The more we think about the term “development”, the more aspects come to mind: front-end and back-end, commercial and free, proprietary and open-source, specific frameworks and fundamentals. We cover all of these topics in our blog, but talking about fundamentals always feels special.
Data structures are a staple of many technical interviews: together with sorting algorithms interview questions, they appear in every “Learn this to become a better developer” bullet list. Their importance, therefore, should not be underestimated: they’re an essential skill which can really make or break the entire development process.
There are a plethora of various data structures available, so we’ll focus on the most fundamental and important ones — arrays, linked lists, stacks, and binary trees. In this article, we’ll visualize how they work, examine their strengths and weaknesses, and provide you with some awesome learning resources.
Why is it important to learn data structures?
Many seasoned developers, when asked about the single tip they could give to beginners, say: Learn the fundamentals. Modern technologies and frameworks, in particular, are so alluring because they’re, well, modern: people are always talking about them, showcasing cool new projects made with Framework X or Framework L, and encouraging others to adopt the new technologies.
Thankfully, various tech publications try to offer more diverse content. Our blog, for instance, aims to cover different topics — from fundamentals including sorting algorithms visualization to tech-specific including materials like the recent JavaScript interview questions. Dev.to is another great example.

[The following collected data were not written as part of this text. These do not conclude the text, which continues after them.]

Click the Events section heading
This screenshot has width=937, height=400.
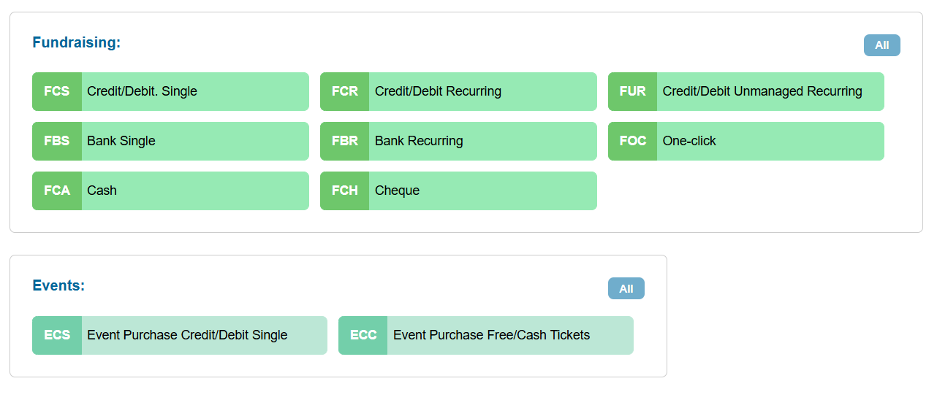click(x=58, y=285)
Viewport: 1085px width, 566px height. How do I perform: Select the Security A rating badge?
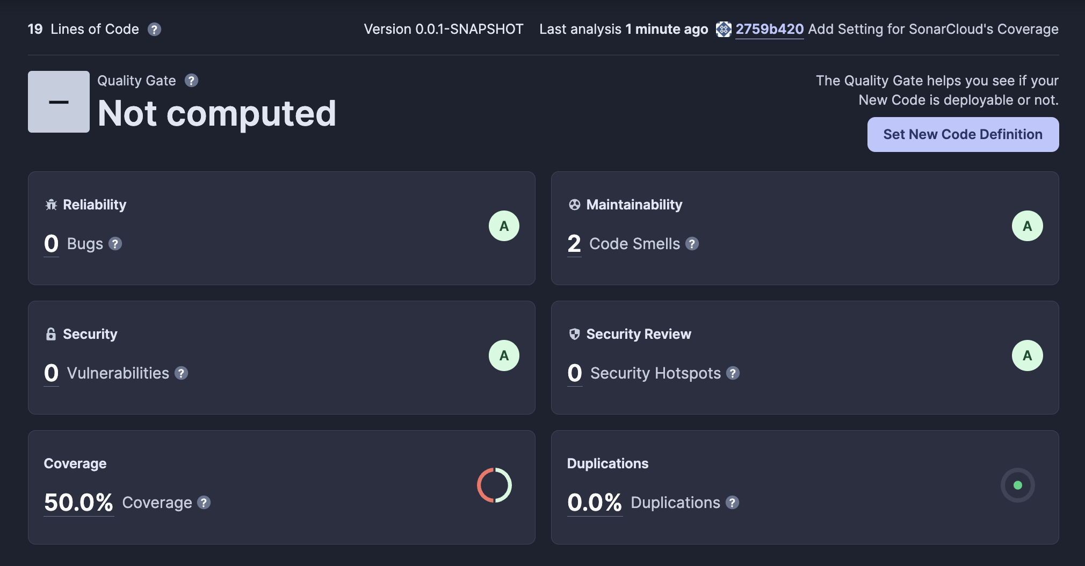pos(504,355)
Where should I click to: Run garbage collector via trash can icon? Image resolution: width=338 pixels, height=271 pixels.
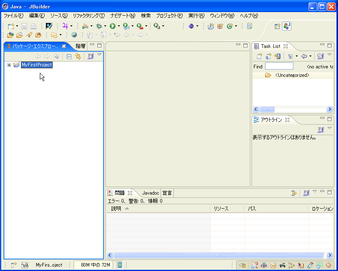(x=120, y=265)
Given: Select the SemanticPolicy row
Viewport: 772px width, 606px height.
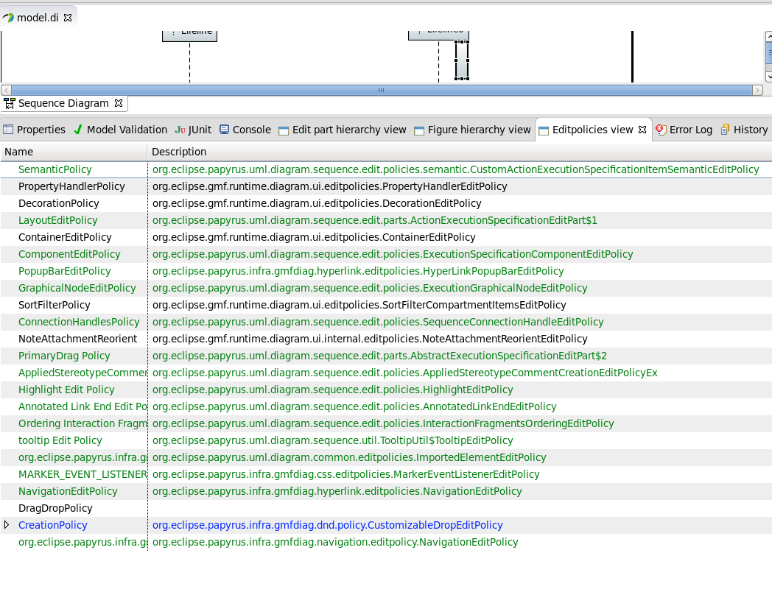Looking at the screenshot, I should click(55, 169).
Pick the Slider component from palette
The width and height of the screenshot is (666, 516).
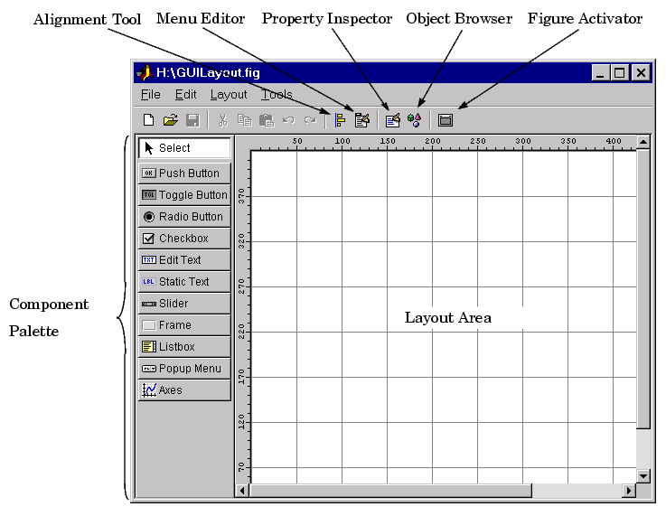pyautogui.click(x=184, y=304)
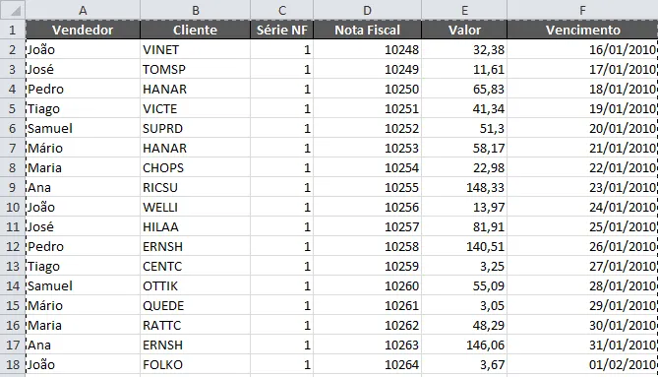
Task: Select column D header
Action: 367,10

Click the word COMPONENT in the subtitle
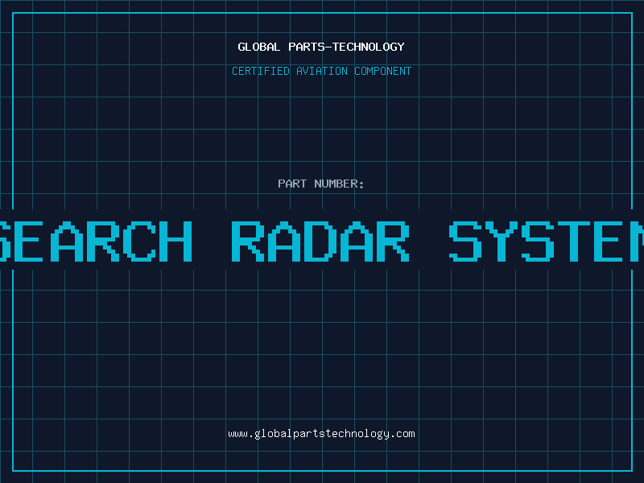(x=383, y=71)
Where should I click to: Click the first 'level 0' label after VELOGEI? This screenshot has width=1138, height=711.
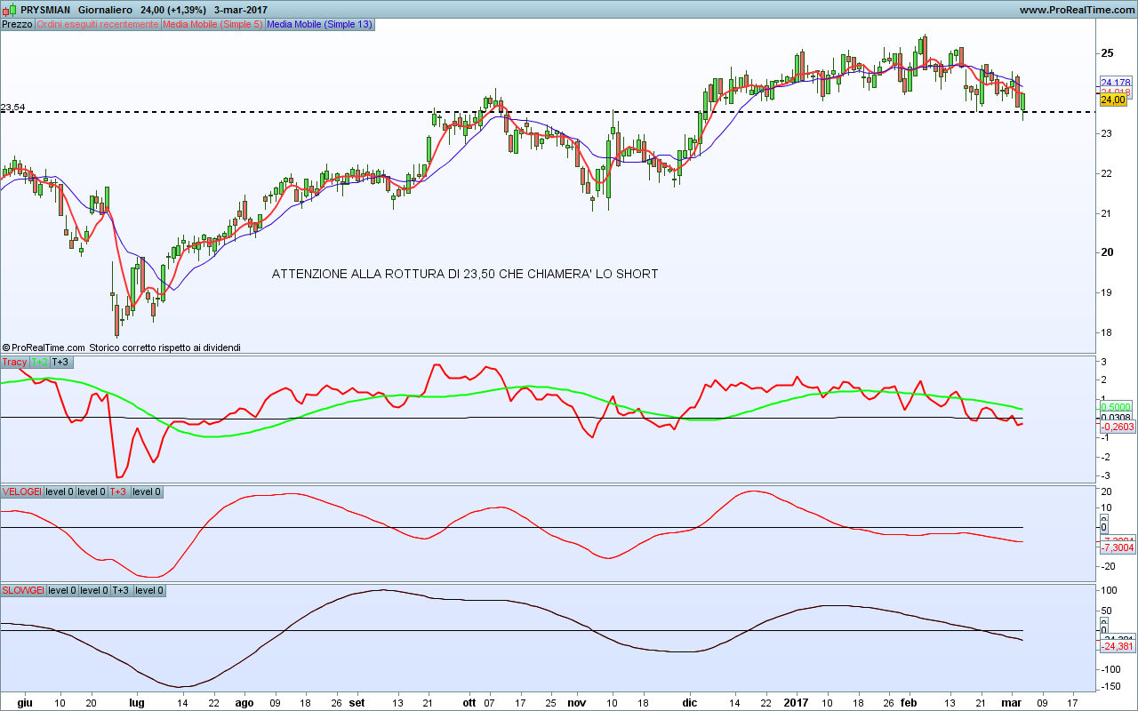point(59,491)
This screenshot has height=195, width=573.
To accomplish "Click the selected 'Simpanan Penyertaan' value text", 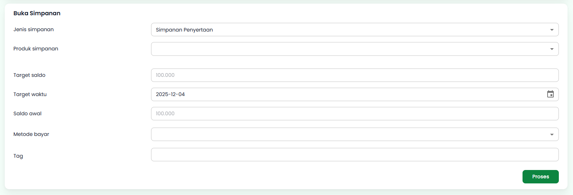I will coord(184,30).
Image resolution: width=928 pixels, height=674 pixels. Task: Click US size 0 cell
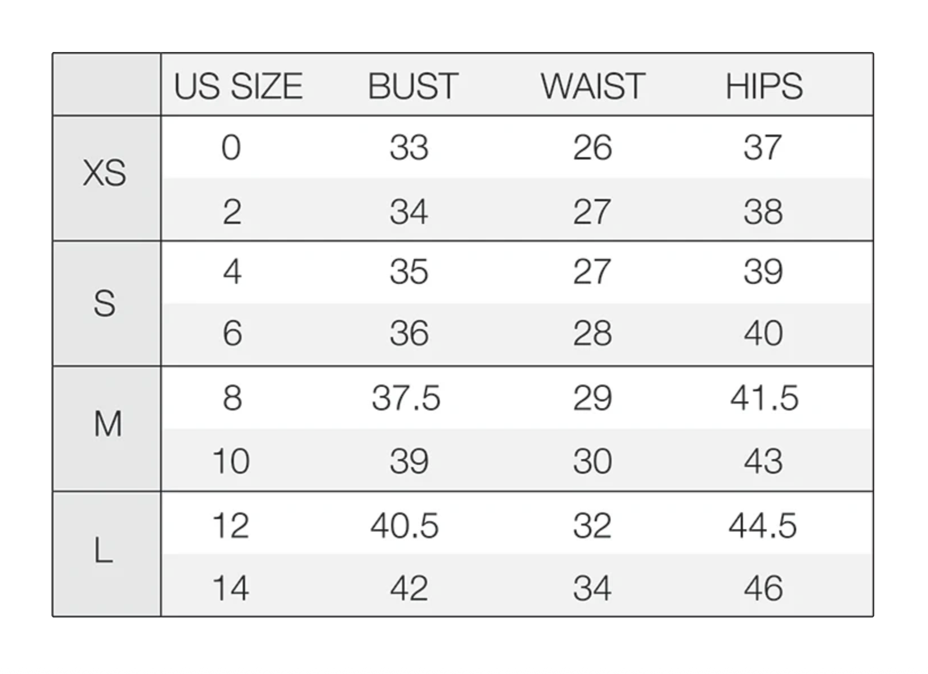(x=231, y=148)
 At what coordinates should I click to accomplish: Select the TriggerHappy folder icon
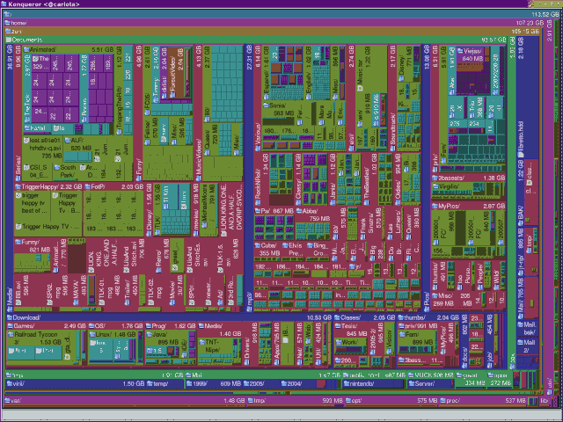18,186
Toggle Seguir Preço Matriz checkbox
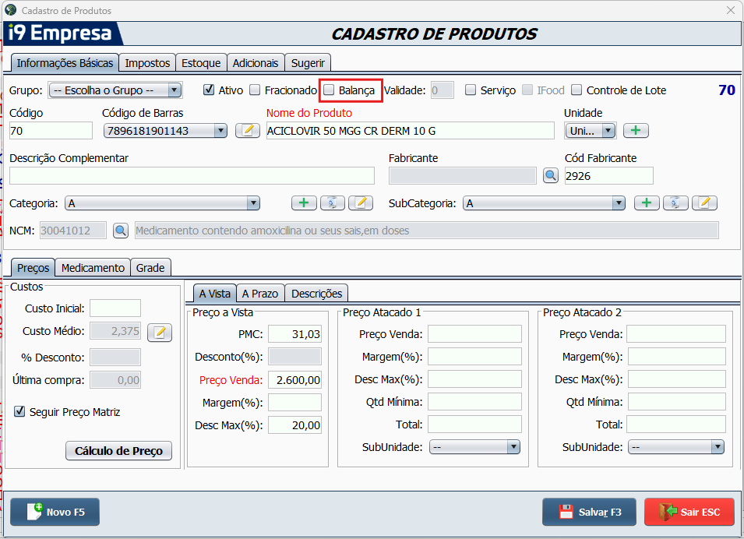Viewport: 744px width, 539px height. [20, 412]
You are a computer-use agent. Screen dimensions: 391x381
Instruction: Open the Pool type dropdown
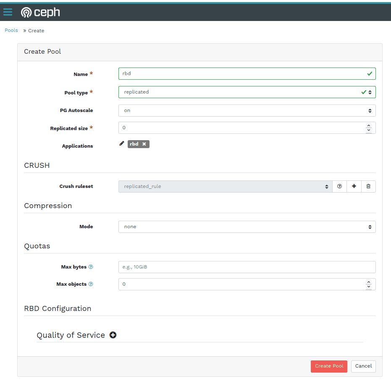pos(247,92)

Fundamental knowledge, therefore, means that you don’t only know a single “advanced concept”; rather, you understand how the entire computer system functions. This knowledge encompasses such aspects as:
- Data structures.
- Algorithms.
- Software quality and performance.
- Writing readable code (a rather simple tip which is often overlooked)
- Design patterns.
- Networking.
- Test writing.
- Caching and memory hierarchies.
- Object-oriented design and design patterns(or equivalents in your favorite paradigm).
- Managing complexity and abstraction effectively.
For some aspiring developers, the list above may seem overwhelming or exaggerated. This raises an important question: Should all developers be required to have proficiency in, say, data structures? This question would probably make a great article in and of itself, but we can address this problem from a different perspective.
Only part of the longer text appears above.